A estos fenómenos se suma el impacto que en nuestras sociedades ha generado la presencia de una pandemia como la de covid-19, con la generación de crisis multidimensionales e intersectoriales, cuyas consecuencias son devastadoras y que se harán presentes, por lo menos, en toda esta década.
A pesar de este contexto tan complejo, la región ha asistido en el último ciclo electoral (2020-2022) a una organización planificada y exitosa de procesos comiciales con enfoque sanitario, en donde las autoridades electorales han respetado la voluntad de la gente en las urnas, preservando la salud y la vida de los electores, y garantizando sus derechos políticos y de participación.

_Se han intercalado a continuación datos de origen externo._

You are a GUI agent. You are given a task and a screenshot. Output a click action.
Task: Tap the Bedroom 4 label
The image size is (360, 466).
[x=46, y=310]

Los organismos electorales de América Latina y el Caribe han demostrado gran resiliencia democrática, al identificar y asumir los nuevos retos planteados por la pandemia, impulsando su transformación e innovación institucional respecto a la organización técnica de los comicios.
El resultado de esta resiliencia democrática ha sido la celebración de elecciones con alto nivel técnico, organizativo y jurisdiccional, en las cuales se ha tutelado el ejercicio de los derechos políticos-electorales de la ciudadanía, lo cual ha posibilitado transiciones democráticas a lo largo de la región.
La resiliencia democrática de los organismos electorales no es una coincidencia, ni se alcanza por inercia; es el resultado de un trabajo progresivo y continuo que debe privilegiar su rol técnico y profesional, preservando su independencia y autonomía frente a otros poderes del Estado.
Como lo ha mencionado el secretario General de la OEA, Luis Almagro: “Fortalecer las capacidades técnicas y defender la autonomía de los organismos electorales es fortalecer la democracia”.
En este sentido, toda reforma sobre las reglas de juego de la democracia debe siempre fortalecer la institucionalidad electoral, precautelar su autonomía e independencia, y evitar la tentación de la cooptación y el control monopólico de los órganos cuya misión es garantizar elecciones transparentes.
Organizar elecciones no es fácil. No se puede improvisar. Por el contrario, es una tarea compleja y especializada, que demanda un alto conocimiento técnico que permita otorgar a toda elección los requisitos de integridad, transparencia, competencia, competitividad y justicia a las que hace referencia la Carta Democrática Interamericana.
Es crucial que las instituciones de la democracia cuenten con el más alto perfil técnico, experticia, profesionalidad, prestigio público, imparcialidad y neutralidad, con el fin de garantizar todas las etapas y fases de un proceso comicial.
BALANCE
En un momento tan crítico como el que vivimos, debe preservarse la independencia institucional, su acervo técnico en material electoral, y el perfil profesional de sus funcionarios y jueces. Únicamente un árbitro electoral, especializado e íntegro, puede garantizar procesos electorales transparentes que otorguen legitimidad de origen a los gobernantes.
Cuidar el árbitro electoral es fundamental en una época de gran incertidumbre e inestabilidad que amenaza a la democracia. Cuidar al árbitro electoral y evitar su cooptación no es una opción, es una obligación que no acepta titubeos, ni tibiezas de ninguna naturaleza.
* Los puntos de vista son a título personal.